Configure Loft High Availability Mode

By default, loft will run in a cluster as a single replica without high availability.

Enable High-Availability and run loft with multiple replicas

To configure loft to be highly available, you only have to set the environment variable LEADER_ELECTION_ENABLED to true on the loft deployment. Then you can then scale up the replicas and loft will start with leader election mode. You can do that via helm on an existing loft installation:

# Run loft with 3 replicas
helm upgrade loft loft --repo https://charts.loft.sh/ \
--namespace loft \
--reuse-values \
--set-string env.LEADER_ELECTION_ENABLED=true \
--set replicaCount=3

Now check that 3 replicas are running:

$ kubectl get po -n loft
NAME READY STATUS RESTARTS AGE
loft-84bfdb746c-7t922 1/1 Running 0 40s
loft-84bfdb746c-jpwlz 1/1 Running 0 40s
loft-84bfdb746c-9c4jx 1/1 Running 0 40s

How does it work?

To understand how loft can be made high available and scaled to multiple replicas, we have to take a look at the core components of loft:

  1. Api Server: loft starts an internal kubernetes api server that handles most of the functional requests loft receives. Since loft does not store any data in any volumes and rather saves everything in kubernetes resources, this component can be easily scaled horizontally.

  2. Controller: a significant part of loft is reacting on kubernetes resource changes and changing other kubernetes resources in return. This part is very similar to the kube-controller-manager which executes the core control loops for kubernetes. Running multiple instances of this component would result in conflicting changes and race conditions among the controllers, this is why leader-election is used. Leader election allows running multiple instances where a single leader is elected that executes the actual functionality, while all other instances are waiting. As soon as the leader fails for any reason another replica takes over.

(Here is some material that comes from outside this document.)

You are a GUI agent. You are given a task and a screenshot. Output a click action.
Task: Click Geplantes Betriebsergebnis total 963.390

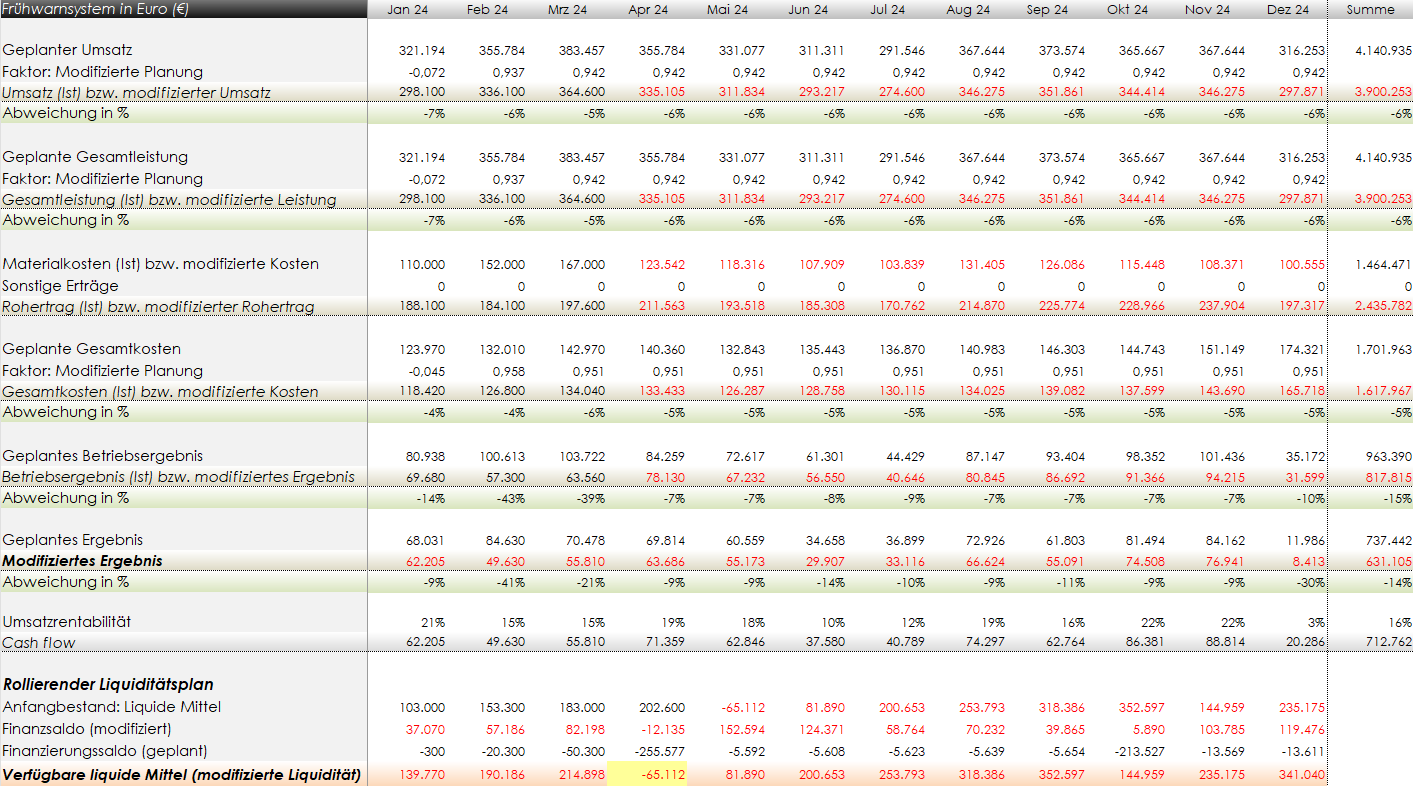(x=1384, y=456)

Since for simplicity and performance reasons both components are compiled into the same binary in loft, scaling of loft works a little bit different than with kuberentes components. The difference is that loft uses a combination of leader election and simple horizontal scaling to ensure high-availability. Essentially loft uses leader election to determine which replica is a leader and which a non leader and depending on which starts in a different mode:

  1. Leader Mode: If a loft replica runs as a leader, all functionality is started like normal, so both api server and controllers are running.
  2. Non-Leader Mode: If a loft replica runs as a non leader, all functionality except the controllers are started, so only the api server is running. If the leader fails for any reason and this replica is made the new leader, loft simply starts the controller component within this replica.

If configured, loft determines automatically which replica to run in leader mode and which to run in non-leader mode. With this approach it is possible to run multiple instances of the api server and allow horizontal scaling for that component, while ensuring the controllers are only run once.